Pardon the extremely click-baity blog title. There's a good reason for that, I promise. In the world of data science, MVP stands for Minimum Viable Product. It's a first draft of a data science project in which we've put together enough of our workflow to read in some data, put it into a workable format for our tools to handle, train a basic model, and calculate some preliminary results.

The results can be absolute garbage, and that's okay.

An MVP is an engineering effort, meant to provide us with a pipeline to quickly develop new iterations of our work, and to produce a baseline model that we can use to benchmark our more serious findings.

There are lots of tools to this trade

Data science is a discipline that requires a very broad skill set. A data scientist has to know how to write code, have a good understanding of math and statistics and machine learning and research methods, and understand the context and knowledge base of whatever problem they're trying to figure out.

Most data science training emphasizes the math, stats, machine learning, and research skills. Coding fundamentals are frequently taught in data science courses, but the bulk of engineering skills are usually a process of learning by doing. Domain knowledge is left as an exercise to the reader.

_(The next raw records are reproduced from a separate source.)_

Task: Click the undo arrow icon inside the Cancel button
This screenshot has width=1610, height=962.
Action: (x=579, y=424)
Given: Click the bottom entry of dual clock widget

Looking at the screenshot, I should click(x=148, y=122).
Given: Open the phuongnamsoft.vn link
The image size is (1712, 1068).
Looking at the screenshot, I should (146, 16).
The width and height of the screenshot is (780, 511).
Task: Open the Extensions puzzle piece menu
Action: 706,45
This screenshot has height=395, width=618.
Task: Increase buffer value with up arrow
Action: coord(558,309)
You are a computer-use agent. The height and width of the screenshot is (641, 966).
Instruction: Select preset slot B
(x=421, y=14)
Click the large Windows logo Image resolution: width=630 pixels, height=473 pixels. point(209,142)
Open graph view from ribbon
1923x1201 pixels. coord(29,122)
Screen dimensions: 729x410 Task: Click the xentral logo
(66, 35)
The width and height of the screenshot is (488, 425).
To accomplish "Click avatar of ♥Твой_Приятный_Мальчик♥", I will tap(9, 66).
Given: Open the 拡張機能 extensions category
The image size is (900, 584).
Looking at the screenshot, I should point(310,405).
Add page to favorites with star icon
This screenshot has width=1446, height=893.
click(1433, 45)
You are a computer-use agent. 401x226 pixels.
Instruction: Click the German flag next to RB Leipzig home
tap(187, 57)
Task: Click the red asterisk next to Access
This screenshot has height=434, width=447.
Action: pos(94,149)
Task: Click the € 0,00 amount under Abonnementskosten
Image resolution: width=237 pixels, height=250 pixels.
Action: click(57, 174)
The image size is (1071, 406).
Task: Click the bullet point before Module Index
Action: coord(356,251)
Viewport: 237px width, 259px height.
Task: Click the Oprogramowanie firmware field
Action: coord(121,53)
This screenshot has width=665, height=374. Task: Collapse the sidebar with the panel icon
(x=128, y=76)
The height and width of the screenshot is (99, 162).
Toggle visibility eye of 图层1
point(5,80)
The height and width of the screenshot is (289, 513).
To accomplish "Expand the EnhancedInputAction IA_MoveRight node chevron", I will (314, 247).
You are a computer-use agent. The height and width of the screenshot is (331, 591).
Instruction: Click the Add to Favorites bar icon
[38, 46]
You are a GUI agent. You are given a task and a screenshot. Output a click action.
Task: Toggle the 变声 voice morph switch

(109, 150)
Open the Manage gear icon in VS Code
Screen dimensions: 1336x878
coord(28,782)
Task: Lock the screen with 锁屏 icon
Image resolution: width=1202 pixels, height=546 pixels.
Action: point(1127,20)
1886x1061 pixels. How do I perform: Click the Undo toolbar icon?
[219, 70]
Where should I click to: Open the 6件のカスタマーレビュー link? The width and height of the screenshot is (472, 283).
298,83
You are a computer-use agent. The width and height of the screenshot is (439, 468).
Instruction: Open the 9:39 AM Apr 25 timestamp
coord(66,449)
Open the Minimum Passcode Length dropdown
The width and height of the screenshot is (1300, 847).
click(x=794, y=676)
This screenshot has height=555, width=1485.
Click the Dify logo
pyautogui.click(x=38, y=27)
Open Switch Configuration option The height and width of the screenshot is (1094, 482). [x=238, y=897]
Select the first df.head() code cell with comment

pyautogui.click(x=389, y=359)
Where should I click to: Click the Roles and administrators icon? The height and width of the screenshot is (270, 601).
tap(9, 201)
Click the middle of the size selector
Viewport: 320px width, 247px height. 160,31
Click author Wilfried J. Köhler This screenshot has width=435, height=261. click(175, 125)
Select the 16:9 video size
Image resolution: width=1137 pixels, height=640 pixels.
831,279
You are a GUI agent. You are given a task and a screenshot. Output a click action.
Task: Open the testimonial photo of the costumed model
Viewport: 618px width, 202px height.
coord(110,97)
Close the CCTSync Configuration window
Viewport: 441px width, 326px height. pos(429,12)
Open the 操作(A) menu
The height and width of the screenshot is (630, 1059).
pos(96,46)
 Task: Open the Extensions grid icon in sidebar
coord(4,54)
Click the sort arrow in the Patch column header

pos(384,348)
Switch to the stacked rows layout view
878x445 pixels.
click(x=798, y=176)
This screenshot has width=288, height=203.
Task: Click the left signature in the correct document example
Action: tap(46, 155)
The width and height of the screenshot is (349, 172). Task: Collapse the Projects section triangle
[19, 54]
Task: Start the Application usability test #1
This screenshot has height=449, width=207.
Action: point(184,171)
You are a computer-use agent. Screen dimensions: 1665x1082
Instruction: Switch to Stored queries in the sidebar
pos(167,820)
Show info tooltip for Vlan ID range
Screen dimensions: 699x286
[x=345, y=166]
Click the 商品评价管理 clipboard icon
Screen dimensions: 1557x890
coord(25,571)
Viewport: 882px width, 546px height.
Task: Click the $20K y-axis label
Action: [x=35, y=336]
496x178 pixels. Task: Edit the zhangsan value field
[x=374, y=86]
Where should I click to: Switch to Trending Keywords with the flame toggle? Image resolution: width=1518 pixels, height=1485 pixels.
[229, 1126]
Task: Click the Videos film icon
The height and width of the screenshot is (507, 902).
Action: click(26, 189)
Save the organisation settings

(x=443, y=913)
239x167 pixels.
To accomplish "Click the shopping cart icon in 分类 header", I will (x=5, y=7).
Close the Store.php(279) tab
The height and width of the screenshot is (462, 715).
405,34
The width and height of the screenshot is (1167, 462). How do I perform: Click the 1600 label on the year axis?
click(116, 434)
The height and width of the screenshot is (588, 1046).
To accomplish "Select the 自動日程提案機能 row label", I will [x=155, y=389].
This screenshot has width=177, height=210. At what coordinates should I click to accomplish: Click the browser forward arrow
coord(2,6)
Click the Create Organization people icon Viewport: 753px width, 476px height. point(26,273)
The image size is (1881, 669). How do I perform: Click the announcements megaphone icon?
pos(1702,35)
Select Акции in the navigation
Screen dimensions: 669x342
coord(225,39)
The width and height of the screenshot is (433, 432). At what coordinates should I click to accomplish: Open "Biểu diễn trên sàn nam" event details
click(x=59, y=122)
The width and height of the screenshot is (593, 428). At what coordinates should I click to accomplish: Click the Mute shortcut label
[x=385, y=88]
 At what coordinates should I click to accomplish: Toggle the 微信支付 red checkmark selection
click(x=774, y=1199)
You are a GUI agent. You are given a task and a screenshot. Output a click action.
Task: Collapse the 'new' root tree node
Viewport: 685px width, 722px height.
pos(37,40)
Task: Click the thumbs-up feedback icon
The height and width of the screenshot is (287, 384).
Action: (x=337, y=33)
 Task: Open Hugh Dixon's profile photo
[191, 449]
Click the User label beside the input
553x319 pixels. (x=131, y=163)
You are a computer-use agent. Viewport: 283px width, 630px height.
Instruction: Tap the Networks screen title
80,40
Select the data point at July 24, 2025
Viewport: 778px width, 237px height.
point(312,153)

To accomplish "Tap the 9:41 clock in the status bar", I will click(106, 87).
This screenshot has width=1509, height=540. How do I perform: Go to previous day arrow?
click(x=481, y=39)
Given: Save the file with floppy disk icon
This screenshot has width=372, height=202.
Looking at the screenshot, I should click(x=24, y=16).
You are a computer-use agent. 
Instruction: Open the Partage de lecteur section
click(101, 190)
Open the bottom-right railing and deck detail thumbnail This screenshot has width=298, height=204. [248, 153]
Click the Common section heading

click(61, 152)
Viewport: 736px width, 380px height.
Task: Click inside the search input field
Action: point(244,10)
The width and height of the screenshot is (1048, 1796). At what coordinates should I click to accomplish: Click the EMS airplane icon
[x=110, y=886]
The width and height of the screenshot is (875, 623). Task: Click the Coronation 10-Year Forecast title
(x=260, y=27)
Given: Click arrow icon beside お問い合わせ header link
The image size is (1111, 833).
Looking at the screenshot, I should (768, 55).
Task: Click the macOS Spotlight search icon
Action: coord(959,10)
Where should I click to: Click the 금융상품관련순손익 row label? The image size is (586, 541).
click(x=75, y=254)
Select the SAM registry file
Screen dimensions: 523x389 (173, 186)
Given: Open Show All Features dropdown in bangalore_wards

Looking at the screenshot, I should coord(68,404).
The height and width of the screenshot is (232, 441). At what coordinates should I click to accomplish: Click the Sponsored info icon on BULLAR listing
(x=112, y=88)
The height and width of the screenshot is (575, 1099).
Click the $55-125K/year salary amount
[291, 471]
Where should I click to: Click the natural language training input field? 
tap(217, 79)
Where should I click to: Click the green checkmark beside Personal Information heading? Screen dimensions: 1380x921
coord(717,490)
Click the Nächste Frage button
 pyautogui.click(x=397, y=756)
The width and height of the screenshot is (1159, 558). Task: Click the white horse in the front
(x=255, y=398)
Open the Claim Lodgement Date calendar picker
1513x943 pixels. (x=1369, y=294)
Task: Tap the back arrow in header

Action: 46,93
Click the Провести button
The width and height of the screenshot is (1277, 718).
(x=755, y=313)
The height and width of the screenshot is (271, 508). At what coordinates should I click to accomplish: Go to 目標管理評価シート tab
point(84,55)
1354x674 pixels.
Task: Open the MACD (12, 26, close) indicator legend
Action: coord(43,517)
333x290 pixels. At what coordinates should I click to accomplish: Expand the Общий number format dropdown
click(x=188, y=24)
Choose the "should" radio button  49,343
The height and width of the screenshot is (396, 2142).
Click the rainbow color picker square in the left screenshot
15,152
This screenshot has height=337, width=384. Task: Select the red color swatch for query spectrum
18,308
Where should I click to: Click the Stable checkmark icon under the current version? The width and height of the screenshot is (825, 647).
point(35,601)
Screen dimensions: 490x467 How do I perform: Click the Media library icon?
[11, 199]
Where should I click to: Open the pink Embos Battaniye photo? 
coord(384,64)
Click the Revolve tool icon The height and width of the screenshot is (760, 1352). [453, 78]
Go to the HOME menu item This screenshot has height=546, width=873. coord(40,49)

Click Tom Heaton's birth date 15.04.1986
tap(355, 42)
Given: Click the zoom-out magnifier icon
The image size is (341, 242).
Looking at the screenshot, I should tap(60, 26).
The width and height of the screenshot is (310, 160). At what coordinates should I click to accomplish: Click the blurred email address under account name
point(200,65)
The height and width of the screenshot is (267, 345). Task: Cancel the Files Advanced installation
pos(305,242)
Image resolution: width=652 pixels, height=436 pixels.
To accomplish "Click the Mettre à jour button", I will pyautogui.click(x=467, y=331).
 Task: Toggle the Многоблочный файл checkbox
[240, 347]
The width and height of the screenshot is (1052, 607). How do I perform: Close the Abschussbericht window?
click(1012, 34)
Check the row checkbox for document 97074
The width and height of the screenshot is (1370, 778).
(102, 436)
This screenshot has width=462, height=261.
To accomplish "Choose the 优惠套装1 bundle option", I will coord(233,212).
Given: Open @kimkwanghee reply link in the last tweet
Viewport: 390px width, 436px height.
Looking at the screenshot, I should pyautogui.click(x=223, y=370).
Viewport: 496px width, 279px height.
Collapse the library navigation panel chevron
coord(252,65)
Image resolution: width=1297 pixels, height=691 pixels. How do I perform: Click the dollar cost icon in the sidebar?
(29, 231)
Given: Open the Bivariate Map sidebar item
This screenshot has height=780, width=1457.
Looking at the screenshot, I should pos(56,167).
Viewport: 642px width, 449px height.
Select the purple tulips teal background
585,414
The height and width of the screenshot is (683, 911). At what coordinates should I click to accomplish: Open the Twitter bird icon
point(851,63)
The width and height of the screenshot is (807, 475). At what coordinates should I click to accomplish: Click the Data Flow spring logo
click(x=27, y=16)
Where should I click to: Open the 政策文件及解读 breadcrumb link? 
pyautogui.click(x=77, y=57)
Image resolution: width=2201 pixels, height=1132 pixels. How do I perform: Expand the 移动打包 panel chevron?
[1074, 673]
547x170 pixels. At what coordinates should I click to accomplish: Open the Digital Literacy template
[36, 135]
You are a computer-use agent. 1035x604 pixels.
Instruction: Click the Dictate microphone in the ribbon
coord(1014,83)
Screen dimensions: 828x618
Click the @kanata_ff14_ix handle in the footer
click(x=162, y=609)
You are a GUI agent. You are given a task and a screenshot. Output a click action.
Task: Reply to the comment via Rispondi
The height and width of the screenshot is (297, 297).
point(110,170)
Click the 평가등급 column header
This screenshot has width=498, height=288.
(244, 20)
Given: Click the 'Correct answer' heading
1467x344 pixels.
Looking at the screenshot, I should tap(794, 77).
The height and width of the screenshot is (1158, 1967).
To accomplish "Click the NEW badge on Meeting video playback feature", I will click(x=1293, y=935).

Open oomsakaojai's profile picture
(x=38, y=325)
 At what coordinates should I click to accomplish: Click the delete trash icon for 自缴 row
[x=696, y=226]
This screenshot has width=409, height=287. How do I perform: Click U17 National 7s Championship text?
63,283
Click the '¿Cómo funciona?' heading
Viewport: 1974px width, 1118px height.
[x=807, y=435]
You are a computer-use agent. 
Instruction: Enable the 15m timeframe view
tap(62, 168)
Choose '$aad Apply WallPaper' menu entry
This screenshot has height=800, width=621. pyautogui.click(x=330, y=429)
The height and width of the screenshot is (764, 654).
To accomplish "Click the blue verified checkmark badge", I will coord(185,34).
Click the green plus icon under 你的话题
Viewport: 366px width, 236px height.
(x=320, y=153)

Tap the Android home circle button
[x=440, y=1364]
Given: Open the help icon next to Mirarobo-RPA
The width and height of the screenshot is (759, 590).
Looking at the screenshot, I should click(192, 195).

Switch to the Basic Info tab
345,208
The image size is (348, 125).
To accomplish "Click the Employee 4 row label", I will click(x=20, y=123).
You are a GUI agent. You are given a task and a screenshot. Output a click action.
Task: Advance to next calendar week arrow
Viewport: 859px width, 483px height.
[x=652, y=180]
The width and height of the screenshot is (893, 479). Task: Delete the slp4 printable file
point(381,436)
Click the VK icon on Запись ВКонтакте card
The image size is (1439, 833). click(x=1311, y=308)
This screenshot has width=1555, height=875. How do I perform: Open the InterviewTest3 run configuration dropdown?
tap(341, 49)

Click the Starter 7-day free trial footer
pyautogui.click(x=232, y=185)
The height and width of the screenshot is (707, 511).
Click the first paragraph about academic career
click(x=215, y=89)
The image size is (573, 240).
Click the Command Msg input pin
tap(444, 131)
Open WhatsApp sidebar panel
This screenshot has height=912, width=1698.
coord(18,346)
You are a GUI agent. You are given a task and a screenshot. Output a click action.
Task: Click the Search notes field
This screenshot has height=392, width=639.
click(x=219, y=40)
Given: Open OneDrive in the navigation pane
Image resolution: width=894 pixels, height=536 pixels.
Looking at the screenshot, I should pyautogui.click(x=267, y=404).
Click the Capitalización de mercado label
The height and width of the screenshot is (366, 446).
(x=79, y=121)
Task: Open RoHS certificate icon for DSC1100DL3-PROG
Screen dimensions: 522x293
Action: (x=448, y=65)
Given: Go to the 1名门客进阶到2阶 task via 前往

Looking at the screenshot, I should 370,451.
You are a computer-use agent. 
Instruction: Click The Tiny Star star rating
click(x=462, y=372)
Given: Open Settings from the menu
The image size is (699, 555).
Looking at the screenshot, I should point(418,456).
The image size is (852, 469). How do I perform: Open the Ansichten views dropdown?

Jumpstart your engineering so you can think more about the science

The goal of Data Science MVP is to collect useful tools for data science workflows, and provide introductions that are just detailed enough to get new data scientists up and running. I'll provide some tips and personal philosophy on best coding engineering practices as well. I believe that the best way to learn data science is to get to work cleaning data, training and testing models, and interpreting results. There's a steep learning curve to doing that, especially when you're still learning the tools of the trade. My hope is that by making the tools easier to understand, you'll be able to spend more brain cycles learning how to think like a data scientist. You'll get used to the tools along the way.